Writer and actor John Cleese has been entertaining people for more than 50 years and even at the age of 77, he shows no signs of slowing down. In April this year, the veteran entertainer revealed he was to star in a new BBC sitcom, Edith, in which he would play Phil, the ex-boyfriend of widow Edith – who will be played by Alison Steadman.
Cleese has also hit the road this autumn with a tour across the USA, where he is answering audience questions live on stage after a screening of one of his most famous films, Monty Python and the Holy Grail. The tour kicked off in Easton, Pennsylvania on 19th September and is due to end in Salt Lake City, Utah on 19th November.
Cleese’s earlier dealings with the BBC included the 1970s cult series Fawlty Towers, in which he played manic hotelier Basil Fawlty. Although the show ran for only 12 episodes (starting in 1975), it was voted top of the British Film Institute’s 100 greatest British TV programmes.

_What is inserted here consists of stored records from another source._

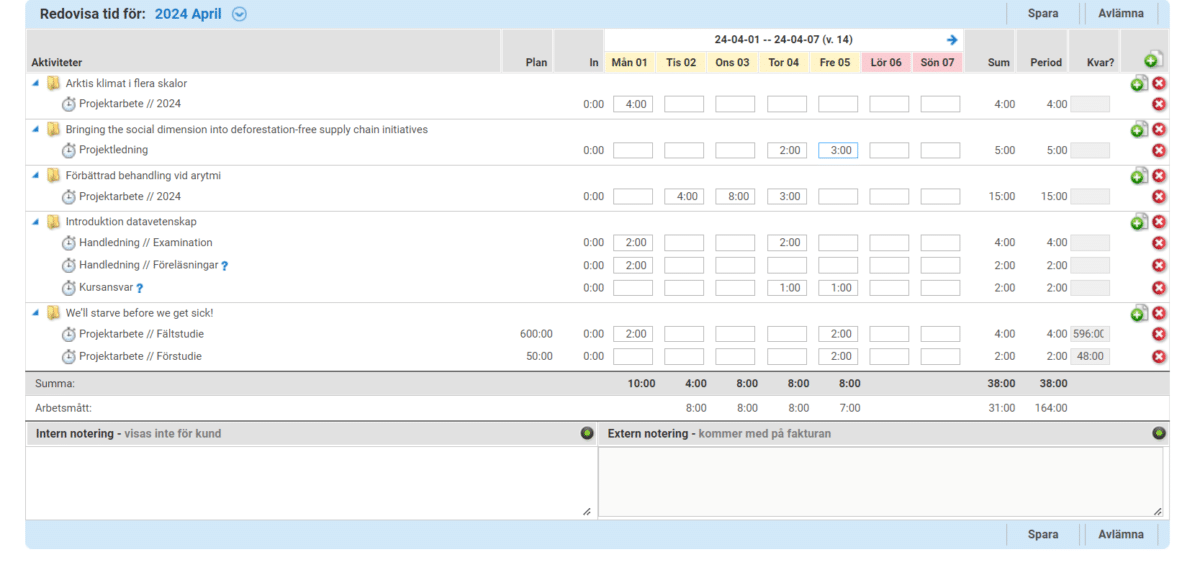Remove the Introduktion datavetenskap project
The image size is (1200, 570).
1159,222
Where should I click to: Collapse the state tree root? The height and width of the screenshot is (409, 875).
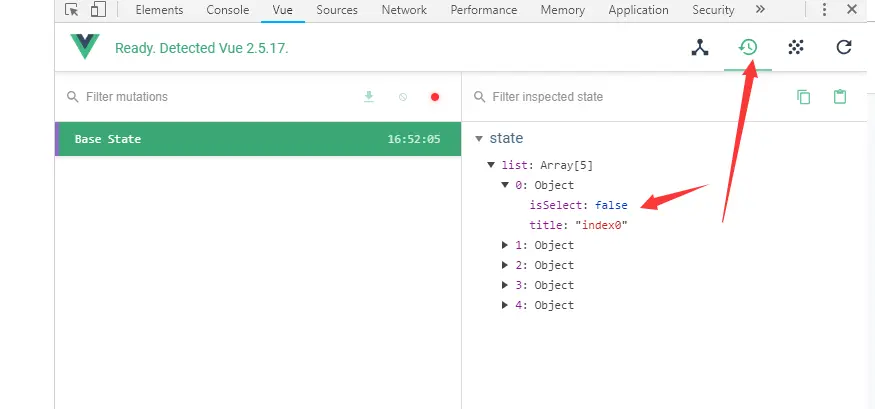(479, 139)
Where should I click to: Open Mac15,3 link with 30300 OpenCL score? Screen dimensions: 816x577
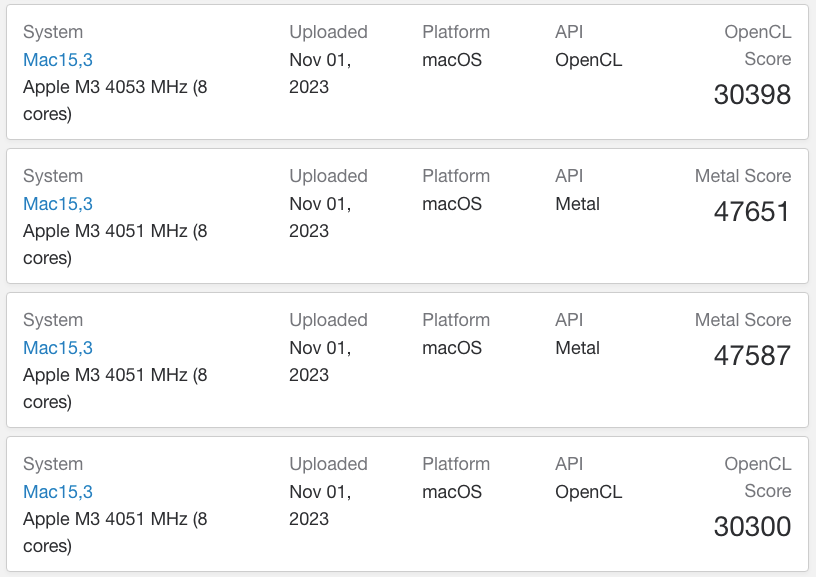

The actor’s massive list of radio and TV work includes Monty Python’s Flying Circus, which was broadcast on BBC television from 1969 to 1974. It was a string of sketches in which Cleese starred alongside other regulars such as Graham Chapman, Terry Gilliam, Terry Jones, Eric Idle and Michael Palin. Cleese portrayed a number of regular characters and he was also the regular announcer who uttered the famous line, “And now for something completely different,” throughout the series.
His hugely successful showbusiness career started in his youth. Born in Weston-Super-Mare in 1939 to insurance salesman Reginald and his wife Muriel, Cleese’s family name was originally “Cheese” but his father changed it because he found it embarrassing!
Following his early education at St Peter’s Preparatory School, when the young Cleese excelled at English, cricket and boxing, he attended public school, Clifton College, in Bristol. Already 6ft tall at the age of 13, he was a bit of a prankster. He got into trouble for allegedly defacing the school grounds by painting footprints on the floor to suggest a statue of Field Marshal Haig had climbed off his plinth to go to the toilet!
He was an academically gifted student who passed eight O-levels and three A-levels in physics, mathematics and chemistry. He had planned on going straight to Cambridge but had to delay this for two years after National Service ended – as the number of applicants for places had doubled. Instead, Cleese spent two years teaching at his old prep school, St Peter’s.
Eventually, he took his place at Downing College Cambridge, where he studied law. The start of his career in the entertainments industry began when he joined the Cambridge Footlights theatrical group. He recalled how each university had a stall trying to attract new students to join. He approached the Footlights’ stall and was asked if he could sing or dance. When he said neither but he made people laugh, he was invited to join. This was the start of his career – he met Bill Oddie, Tim Brooke-Taylor and Graham Chapman (his future writing partner) in the Footlights club.
In 1961, Cleese wrote some material for their review, I Thought I Saw It Move and became registrar of the group in 1962. He was a cast member of the 1962 review, Double Take. He was a cast member and script writer for the 1963 review, A Clump of Plinths, which was critically acclaimed at the Edinburgh Fringe Festival.
Cleese graduated from Cambridge in 1963 with a 2:1 degree. However, his career in show businesses had already begun, with A Clump of Plinths renamed Cambridge Circus opening in London’s West End as a result of its Edinburgh Fringe success. The show went on tour round New Zealand and then to Broadway and the cast appeared on the Ed Sullivan TV show in 1964.
Cleese later recalled that even when he became a scriptwriter and performer on The Frost Report in the late 1960s, his father still sent him job cuttings from the newspapers, suggesting he applied for jobs such as a manager in Marks and Spencer! However, his career in entertainments was already well under way and now, 50 years later, he is looking forward to his latest role in Edith, where he finds the course of true love still doesn’t run smoothly, even for senior citizens.